I said I probably wouldn't actually... because I feel like I don't have my things together, so to speak...I think guys probably find me too difficult...

 

edit: Actually I would date myself at first. Because I am good-looking, smart, seem confident and friendly, down-to-earth, maybe a bit mysterious....lol. I guess those are the good attributes... but then when I'd find out about my issues, i'd likely jet as well....

 

The thing is, we know that we all have bad sides to us; we all have faults, whether we show them or not; it's up to us on whether we want to just face that, and understand no one is perfect! Or we can live in denial all of our lives, thinking we're the only one who's faulted, and our mate should be 'perfect' all the time. That's insane.

 

In that light, yes, I'd date myself without hesitation.

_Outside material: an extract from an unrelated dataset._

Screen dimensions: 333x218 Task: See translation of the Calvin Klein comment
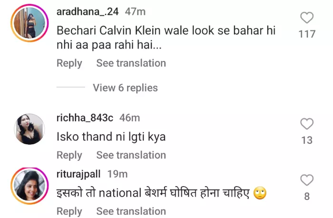[x=131, y=63]
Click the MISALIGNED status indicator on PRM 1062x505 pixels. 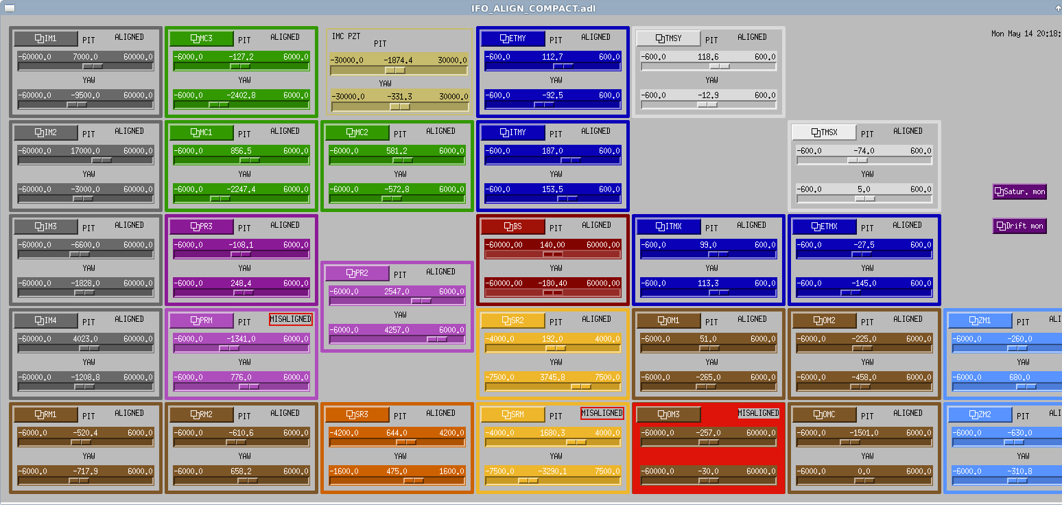pos(291,320)
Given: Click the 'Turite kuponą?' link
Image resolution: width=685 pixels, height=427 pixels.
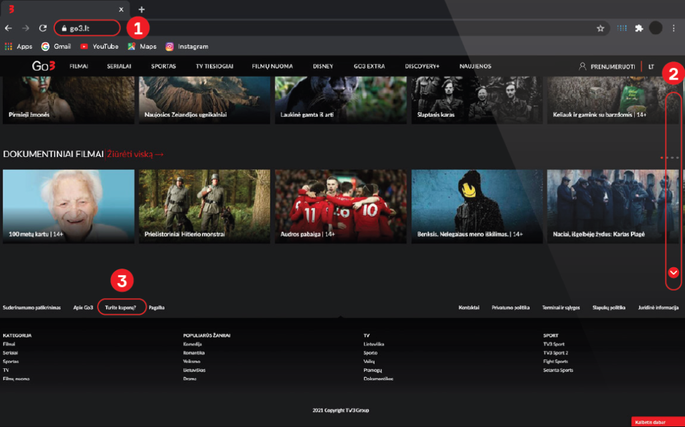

I feel I'm at least decently intelligent, have a sensitive personality (if you know me good, you'll see this side come out... play guitar and sing a little, can be very romantic, and more.

 

But, I also have some problems, like my anger that I am working on right now; it's nothing serious to where I am throwing things around. I just feel I let my anger get to me, like if someone cuts me off in traffic, or whatever. I feel I overreact for my taste, so I'm seeking to better myself.

 

As long as someone sees you've admitted to your fault(s) and that you're sincerely attempting to fix the problem(s), then, if they have understanding and patience (both of which are apart of what love is), they'll most likely stick around.

 

So... yes, I'd date myself! Even knowing my faults inside and out! Since I know I'm sincerely looking in to changing myself for the better.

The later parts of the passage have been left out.